Discover the AAFP's Newly Posted FAQ on ACOs

June 28, 2011 12:50 am News Staff

In an effort to equip Academy members with more information about accountable care organizations, or ACOs, the AAFP has created a document that answers some of family physicians' most frequently asked questions, or FAQs.

The online resource, "Everything you need to know about Accountable Care Organizations (in plain English)," begins with a definition of the ACO model -- a model that has ignited a firestorm of interest across the country ever since it was included in the Patient Protection and Accountable Care Act legislation.
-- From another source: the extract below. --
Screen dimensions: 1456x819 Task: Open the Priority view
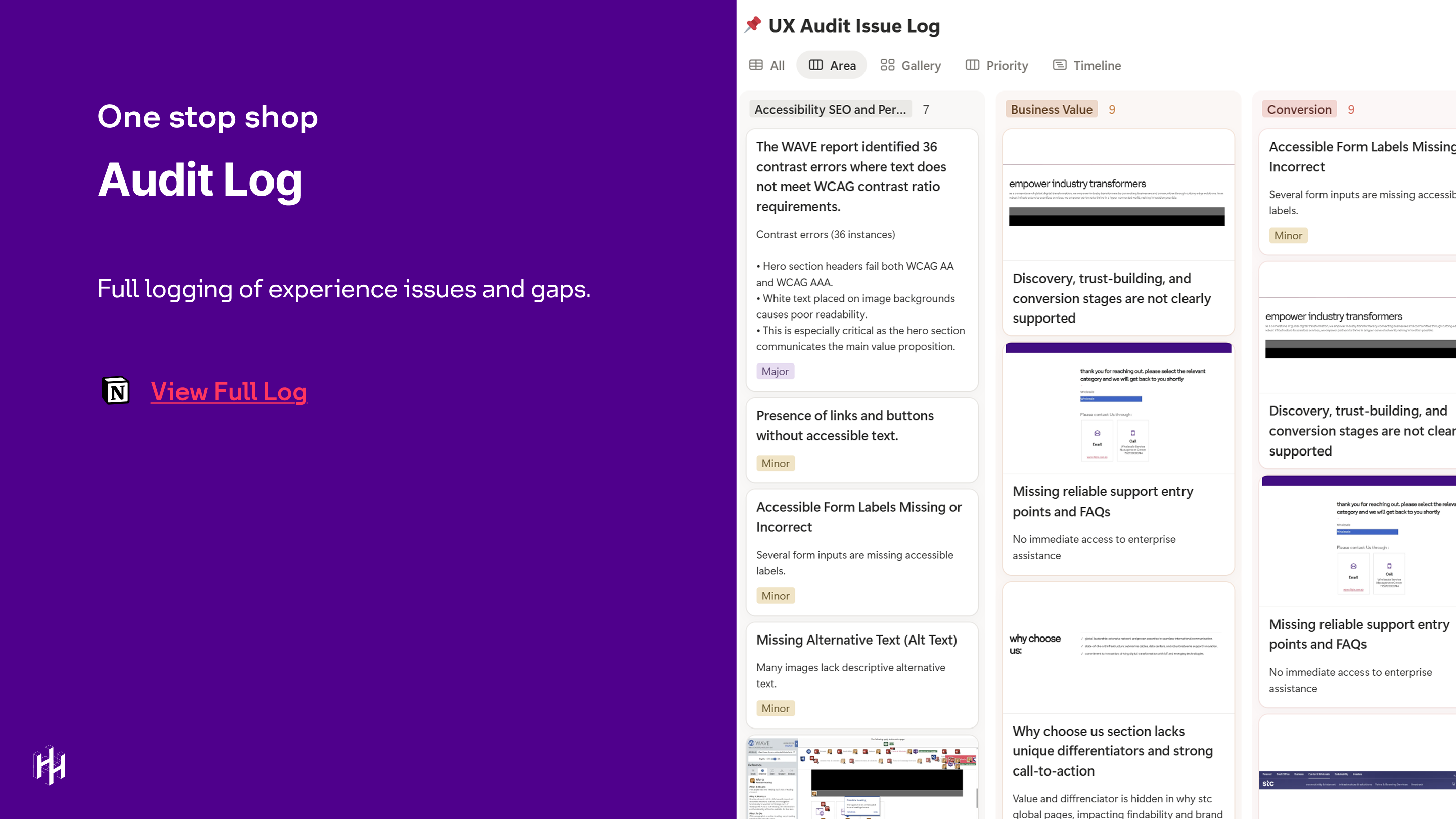point(1007,65)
CMS currently is working on revising regulations for the final model.

According to the AAFP document, "An ACO is a group of health care providers who agree to take on a shared responsibility for the care of a defined population of patients while assuring active management of both the quality and cost of that care."

The FAQ document also provides more than two dozen answers to questions such as:

  • How do you get paid in an ACO?
  • What is shared savings, and how will the savings be distributed to providers?
  • What is risk adjustment in the context of an ACO?
  • How is efficiency measured?
  • What should you consider if approached to sell your practice?
  • Are ACOs just a passing fad, or are they here to stay?
  • What actions should you take immediately?

The answer to the final question addresses where family physicians can get additional help and provides direct links to information from the Academy and TransforMED, a not-for-profit subsidiary of the AAFP.

Bruce Bagley, M.D., the AAFP's medical director of quality improvement, was the primary author of the FAQ document. "We created the FAQ because there is a tremendous amount of confusion, fear and misunderstanding about ACOs," said Bagley. "The idea was to create simple answers to everyday questions."

According to Bagley, the answers in the FAQ are not in-depth, "but they should go a long way toward helping physicians understand the basic issues surrounding ACOs."